It is, perhaps, with just a hint of satisfaction that the Dutch office for national statistics has confirmed that the men and women of the Netherlands remain the tallest people on the planet. But the government’s statisticians have had cause to report a further potentially humbling twist: the Dutch are shrinking.
For the last six decades, the people of the lowlands have stood imperiously at the top of the world height league table, with the latest data suggesting the average 19-year-old man stood at just over 6ft tall (182.9cm) in 2020, while women born in the same year measured in at 5ft 5in (169.3cm).
The finding by the Centraal Bureau voor de Statistiek (CBS), a government institution, means the Netherlands maintains its lofty spot, which it has held since 1958, excusing a blip in 1967 when the men born that year came in at a miserable second place in the rankings.
But based on surveys of 719,000 people aged 19 to 60, the CBS has had to report that after a period of stagnation and now clear contraction, Dutch men born in 2001 are on average 1cm shorter than the generation born in the Netherlands in 1980, and Dutch women are 1.4cm smaller. And further analysis suggests it cannot all be explained by people coming into the Netherlands from other countries.
“The decrease is partly related to the increased immigration of shorter new population groups and the children born from these populations in the Netherlands,” the government statisticians explained.
“But growth also stagnated in the generations in which both parents were born in the Netherlands, and in the generations in which all four grandparents were born in the Netherlands. Men without a migration background did not get any taller and women without a migration background show a downward trend.”
Scientists have been quick to offer possible explanations, and even remedial solutions to the country’s height crisis.
Gert Stulp, at the University of Groningen’s faculty of behavioural and social sciences, said that while theories at this point were merely speculative, he would be interested to see whether the economic crash in 2007 might have had an impact.
“Perhaps things like the financial crisis have meant that some children grew up in poorer conditions than in earlier cohorts,” he said. “Or perhaps inequality has risen: we know inequality affects average height, poorer childhood conditions lead to less growth in the vertical direction.”
The discovery of a similar trend in the US suggests that the related increased consumption of unhealthy fast food could be a factor, he suggested.
“Diets may have changed,” Stulp said. “Perhaps diets in the last years had fewer nutrients important for growth. This is believed to be the reason why the Americans are shrinking; poorer diets, more calories, but fewer nutrients. Even more speculatively, the decrease in height could be due to more people leaving out animal products in their diets. But again, there is no evidence for that.”

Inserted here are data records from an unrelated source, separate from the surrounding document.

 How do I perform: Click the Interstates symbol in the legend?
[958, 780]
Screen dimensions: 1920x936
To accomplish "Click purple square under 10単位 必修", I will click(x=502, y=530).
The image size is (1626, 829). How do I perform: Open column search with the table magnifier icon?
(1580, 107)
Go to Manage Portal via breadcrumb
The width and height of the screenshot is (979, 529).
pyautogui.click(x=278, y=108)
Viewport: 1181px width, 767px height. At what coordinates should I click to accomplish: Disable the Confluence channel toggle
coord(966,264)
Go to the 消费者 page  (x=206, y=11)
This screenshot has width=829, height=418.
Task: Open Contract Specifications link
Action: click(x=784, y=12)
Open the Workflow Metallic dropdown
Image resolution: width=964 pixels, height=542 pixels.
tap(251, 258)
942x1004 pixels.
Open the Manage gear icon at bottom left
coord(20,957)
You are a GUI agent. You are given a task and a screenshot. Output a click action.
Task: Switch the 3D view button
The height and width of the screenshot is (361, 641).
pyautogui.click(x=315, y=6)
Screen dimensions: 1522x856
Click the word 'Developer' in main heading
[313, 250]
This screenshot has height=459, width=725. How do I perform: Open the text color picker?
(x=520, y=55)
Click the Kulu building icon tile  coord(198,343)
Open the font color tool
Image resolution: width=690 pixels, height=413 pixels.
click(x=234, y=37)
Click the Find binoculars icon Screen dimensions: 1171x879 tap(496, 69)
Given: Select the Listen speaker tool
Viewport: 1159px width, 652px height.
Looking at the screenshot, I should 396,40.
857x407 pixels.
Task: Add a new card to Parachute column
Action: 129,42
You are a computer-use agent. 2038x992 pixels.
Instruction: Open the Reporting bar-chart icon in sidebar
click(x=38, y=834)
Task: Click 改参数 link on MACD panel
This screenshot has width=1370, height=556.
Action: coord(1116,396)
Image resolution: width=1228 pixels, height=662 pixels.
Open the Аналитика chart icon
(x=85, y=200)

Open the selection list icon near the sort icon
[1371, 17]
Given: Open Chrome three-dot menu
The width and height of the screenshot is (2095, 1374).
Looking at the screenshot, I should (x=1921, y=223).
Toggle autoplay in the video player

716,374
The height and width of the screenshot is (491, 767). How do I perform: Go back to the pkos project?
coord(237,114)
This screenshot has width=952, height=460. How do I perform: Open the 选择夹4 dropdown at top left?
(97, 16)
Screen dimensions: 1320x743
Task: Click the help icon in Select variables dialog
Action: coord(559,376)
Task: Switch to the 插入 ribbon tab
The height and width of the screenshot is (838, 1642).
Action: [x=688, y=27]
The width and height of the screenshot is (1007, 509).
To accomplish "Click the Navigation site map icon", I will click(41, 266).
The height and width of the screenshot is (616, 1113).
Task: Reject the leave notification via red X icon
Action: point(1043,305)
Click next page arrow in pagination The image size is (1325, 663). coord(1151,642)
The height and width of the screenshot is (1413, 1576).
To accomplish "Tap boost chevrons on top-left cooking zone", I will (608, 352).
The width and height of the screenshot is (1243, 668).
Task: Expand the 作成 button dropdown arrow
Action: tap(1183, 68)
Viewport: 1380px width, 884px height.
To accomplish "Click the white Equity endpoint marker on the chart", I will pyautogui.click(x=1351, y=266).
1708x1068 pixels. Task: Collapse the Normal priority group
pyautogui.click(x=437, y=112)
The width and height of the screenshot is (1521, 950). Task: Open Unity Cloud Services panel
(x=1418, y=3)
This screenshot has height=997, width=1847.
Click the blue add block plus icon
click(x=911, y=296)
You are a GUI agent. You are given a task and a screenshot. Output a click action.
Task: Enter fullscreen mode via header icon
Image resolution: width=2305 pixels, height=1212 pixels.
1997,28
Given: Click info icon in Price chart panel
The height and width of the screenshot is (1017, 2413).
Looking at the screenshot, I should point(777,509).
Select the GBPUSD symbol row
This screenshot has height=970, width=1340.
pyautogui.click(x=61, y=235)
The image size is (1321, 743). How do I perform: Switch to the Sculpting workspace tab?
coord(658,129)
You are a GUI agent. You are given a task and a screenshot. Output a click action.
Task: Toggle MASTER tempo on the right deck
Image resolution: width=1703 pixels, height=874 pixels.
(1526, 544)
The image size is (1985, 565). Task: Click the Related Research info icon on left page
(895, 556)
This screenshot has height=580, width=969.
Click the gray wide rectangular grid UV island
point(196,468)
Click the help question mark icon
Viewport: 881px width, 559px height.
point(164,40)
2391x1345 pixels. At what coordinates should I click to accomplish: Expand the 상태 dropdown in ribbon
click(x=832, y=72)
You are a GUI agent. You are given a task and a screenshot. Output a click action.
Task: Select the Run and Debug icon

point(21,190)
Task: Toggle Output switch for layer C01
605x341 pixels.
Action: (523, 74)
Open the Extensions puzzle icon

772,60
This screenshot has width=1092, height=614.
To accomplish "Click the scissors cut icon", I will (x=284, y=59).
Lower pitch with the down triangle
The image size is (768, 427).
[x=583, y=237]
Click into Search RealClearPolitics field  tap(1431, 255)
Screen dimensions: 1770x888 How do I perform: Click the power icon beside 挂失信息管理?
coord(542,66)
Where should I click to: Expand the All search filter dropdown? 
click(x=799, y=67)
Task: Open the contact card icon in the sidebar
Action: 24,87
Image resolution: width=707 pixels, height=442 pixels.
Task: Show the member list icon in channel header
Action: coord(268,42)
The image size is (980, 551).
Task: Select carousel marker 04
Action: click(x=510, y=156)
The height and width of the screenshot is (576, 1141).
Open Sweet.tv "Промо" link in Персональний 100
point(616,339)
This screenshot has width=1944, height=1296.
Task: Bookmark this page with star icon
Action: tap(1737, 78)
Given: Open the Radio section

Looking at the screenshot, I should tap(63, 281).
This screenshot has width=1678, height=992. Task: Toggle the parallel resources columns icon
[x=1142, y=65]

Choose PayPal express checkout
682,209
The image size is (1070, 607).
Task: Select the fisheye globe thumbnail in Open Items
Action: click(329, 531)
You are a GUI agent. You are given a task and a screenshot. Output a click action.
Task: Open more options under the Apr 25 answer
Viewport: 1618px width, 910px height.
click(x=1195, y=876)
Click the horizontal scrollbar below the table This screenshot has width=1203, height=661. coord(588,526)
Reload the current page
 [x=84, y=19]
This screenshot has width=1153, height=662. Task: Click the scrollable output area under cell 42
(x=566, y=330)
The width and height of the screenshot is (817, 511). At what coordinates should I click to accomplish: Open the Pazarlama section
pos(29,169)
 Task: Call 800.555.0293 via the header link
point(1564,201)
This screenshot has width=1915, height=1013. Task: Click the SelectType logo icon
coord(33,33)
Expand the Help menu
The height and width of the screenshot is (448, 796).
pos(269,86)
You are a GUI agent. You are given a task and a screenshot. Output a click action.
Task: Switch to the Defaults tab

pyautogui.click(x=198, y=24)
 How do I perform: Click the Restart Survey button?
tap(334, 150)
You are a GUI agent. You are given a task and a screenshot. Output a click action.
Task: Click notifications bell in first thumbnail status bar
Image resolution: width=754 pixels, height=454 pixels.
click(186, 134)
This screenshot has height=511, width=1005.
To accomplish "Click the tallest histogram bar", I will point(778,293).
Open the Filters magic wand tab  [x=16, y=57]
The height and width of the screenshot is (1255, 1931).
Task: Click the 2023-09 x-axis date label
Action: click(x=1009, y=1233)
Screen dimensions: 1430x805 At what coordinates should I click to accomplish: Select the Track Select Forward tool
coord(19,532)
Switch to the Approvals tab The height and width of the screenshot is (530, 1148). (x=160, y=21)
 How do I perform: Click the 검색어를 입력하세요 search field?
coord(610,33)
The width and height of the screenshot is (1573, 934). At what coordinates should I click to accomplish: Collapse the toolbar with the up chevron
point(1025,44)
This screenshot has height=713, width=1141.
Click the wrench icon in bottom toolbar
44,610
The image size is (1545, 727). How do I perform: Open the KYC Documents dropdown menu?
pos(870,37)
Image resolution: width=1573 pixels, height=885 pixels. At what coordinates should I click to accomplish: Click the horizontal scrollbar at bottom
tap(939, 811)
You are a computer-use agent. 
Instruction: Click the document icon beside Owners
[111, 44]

Stulp did not, however, rule out a switch to healthier food helping the Dutch maintain their table-topping record – and growing again. “Although there will of course be a physiological limit,” he said. “People are really not going to grow to an average height of three metres.”
The data is nevertheless a sober reminder for the Dutch that nothing stays the same for ever. More than a century ago, the tallest people were still mainly in North America and northern Europe, with Sweden and Norway standing proudly above all.
It was only in the first half of the 1900s that the Netherlands enjoyed a stunning growth spurt, hitting the heights in the 1950s.
Dutch men born in 1930 had reached an average height of 5ft 7in (175.6cm). Those born in 1980 topped 6ft (183.9cm) – a growth of 8.3cm in 50 years. The generation of women born in 1930 reached an average of 5ft 4in (165.4cm) while those born in 1980 reached 5ft 6in (170.7cm), almost 5.3cm extra in height.
Office for National Statistics in the UK does not routinely collect data on height, but the latest special study in 2010 suggested the average height of a man in England and Wales was 5ft 9in (175.3cm) and a woman was 5ft 3in (161.6cm).
Research has suggested that beyond enjoying a better diet than in previous centuries, the Dutch experience was driven by natural selection: the people who had the most children were tall men, and women of average height. Compared to counterparts in other countries where they often tended to have fewer children, taller Dutch women in the Netherlands also reproduced more.
There is, however, a remarkably large difference in height between people from the north and south of the Netherlands. Men from Friesland, in the north, have consistently enjoyed a 3cm to 3.5cm advantage over their compatriots in Limburg in the south. It is mirrored among women, where the difference has been about 3cm.